Da die Kurse an den Kapitalmärkten sich fortlaufend ändern, schwankt auch der jeweilige Depotwert unserer Kunden. Sofern die Wertuntergrenze, wie bei den meisten unserer Kunden als konstanter Betrag definiert ist, nimmt deren Risikobudget bei steigenden Kursen zu und bei fallenden Kursen ab. Gemäß der Allokationsregel erhöht sich entsprechend der Sollbetrag des risikoreichen Teilportfolios bei anziehenden Kursen und vermindert sich bei nachgebenden Kursen. Folglich werden bei steigenden Kursen Aktien hinzugekauft und bei nachgebenden Kursen verkauft (prozyklische Handelsregel: „Aktien kaufen, wenn’s steigt und verkaufen, wenn’s fällt“). Sofern im Extremfall der Depotwert eines Kunden auf die Wertuntergrenze fällt und kein Risikobudget mehr vorhanden ist, beträgt auch der Sollbetrag des risikoreichen Teilportfolios und damit die Aktienquote Null.

Bei dem Beispiel-Kunden mit Wertuntergrenze von (konstant) 90 ergibt sich in Abhängigkeit seines Depotwerts folgende Soll-Depotstruktur:

Im Rahmen unserer Vermögensverwaltung gleichen wir börsentäglich die Ist-Depotstruktur jedes einzelnen Kunden mit seiner individuellen Soll-Depotstruktur gemäß der Allokationsregel ab und passen diese gegebenenfalls an.
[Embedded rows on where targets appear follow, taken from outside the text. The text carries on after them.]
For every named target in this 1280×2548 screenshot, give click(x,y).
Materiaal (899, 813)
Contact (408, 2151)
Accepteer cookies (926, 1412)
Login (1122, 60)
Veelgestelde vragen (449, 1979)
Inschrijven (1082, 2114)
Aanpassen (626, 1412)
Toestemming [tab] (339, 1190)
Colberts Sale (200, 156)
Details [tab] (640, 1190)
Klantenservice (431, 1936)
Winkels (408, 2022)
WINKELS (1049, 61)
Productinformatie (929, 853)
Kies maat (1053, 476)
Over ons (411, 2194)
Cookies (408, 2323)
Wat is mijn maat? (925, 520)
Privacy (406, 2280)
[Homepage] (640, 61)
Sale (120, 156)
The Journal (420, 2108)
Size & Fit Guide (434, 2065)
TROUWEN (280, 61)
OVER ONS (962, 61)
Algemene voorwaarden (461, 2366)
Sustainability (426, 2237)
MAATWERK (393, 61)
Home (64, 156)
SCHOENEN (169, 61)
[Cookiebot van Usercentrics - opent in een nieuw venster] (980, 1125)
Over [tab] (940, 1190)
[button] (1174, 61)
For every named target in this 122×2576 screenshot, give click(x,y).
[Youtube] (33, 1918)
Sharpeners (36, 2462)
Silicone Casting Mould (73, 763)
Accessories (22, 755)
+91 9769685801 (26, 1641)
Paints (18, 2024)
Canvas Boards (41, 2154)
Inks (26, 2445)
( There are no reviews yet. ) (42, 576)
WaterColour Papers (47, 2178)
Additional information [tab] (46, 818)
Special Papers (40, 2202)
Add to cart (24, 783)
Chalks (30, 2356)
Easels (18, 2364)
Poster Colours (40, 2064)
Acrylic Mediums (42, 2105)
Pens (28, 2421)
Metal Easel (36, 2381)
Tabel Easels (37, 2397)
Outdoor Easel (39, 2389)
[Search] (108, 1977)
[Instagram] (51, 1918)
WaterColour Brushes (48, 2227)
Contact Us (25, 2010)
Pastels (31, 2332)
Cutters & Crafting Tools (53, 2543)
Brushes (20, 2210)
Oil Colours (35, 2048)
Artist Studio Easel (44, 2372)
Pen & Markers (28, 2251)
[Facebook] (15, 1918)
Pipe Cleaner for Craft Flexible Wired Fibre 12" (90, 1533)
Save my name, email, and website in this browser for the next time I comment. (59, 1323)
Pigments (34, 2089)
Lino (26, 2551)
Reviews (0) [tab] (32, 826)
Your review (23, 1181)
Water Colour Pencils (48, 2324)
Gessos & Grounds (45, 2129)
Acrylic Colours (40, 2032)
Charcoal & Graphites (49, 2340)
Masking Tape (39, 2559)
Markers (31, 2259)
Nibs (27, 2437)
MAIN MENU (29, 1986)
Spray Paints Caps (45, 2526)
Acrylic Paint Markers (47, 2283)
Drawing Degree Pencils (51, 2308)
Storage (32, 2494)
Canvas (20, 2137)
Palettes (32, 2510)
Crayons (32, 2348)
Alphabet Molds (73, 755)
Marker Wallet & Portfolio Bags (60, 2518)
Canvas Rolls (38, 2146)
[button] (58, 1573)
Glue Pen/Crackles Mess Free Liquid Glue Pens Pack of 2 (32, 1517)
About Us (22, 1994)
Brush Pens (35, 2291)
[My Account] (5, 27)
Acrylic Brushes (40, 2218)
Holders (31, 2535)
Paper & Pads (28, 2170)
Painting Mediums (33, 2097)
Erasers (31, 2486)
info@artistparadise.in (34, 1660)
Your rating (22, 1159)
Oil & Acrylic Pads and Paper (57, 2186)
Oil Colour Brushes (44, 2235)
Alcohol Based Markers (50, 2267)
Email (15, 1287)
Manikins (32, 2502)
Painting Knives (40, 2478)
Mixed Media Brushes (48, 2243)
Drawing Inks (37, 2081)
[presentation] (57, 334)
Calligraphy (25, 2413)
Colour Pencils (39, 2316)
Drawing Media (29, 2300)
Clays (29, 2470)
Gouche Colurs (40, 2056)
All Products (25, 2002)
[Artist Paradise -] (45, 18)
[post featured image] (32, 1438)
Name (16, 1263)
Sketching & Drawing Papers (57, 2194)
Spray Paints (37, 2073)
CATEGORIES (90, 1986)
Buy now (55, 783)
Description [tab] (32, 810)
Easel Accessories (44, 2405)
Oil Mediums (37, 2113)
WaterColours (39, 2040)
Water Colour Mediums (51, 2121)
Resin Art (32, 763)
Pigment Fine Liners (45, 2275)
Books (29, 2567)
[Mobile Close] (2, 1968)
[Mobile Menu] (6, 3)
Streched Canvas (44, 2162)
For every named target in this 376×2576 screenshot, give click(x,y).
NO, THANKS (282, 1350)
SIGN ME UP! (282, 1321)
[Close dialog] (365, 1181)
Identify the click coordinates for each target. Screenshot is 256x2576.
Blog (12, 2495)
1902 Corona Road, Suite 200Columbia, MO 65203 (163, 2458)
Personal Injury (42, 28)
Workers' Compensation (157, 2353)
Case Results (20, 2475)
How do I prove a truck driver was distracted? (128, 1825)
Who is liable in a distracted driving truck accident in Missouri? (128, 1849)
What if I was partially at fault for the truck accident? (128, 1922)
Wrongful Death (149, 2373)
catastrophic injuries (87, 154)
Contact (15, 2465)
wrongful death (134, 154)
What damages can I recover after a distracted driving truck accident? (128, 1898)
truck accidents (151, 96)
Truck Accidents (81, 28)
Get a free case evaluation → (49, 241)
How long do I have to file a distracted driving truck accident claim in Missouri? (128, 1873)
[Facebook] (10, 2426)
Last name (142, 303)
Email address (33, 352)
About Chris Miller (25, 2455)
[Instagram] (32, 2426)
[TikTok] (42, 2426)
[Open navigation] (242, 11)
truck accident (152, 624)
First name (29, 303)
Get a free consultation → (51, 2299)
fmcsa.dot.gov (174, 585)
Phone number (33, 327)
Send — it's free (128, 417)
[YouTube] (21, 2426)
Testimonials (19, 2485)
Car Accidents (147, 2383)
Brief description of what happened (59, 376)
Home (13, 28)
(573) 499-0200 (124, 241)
Auch wenn wir aus Kostengründen darauf abzielen, die Anzahl der notwendigen Anpassungsmaßnahmen möglichst gering zu halten, so ist dennoch festzustellen, dass bei einer Wertsicherungsstrategie aufgrund der prozyklischen Handelsregel zwangsläufig (implizite) Wertsicherungskosten anfallen, die mit einer Anlagestrategie, die nicht auf Wertsicherung abzielt, vermieden werden.

Vor diesem Hintergrund werden wir im nächsten Kommentar zur Vermögensanlage mit der antizyklischen Rebalancing-Strategie das genaue Gegenstück zu einer prozyklischen Wertsicherungsstrategie beleuchten und deren jeweilige Vor- und Nachteile eingehend erläutern.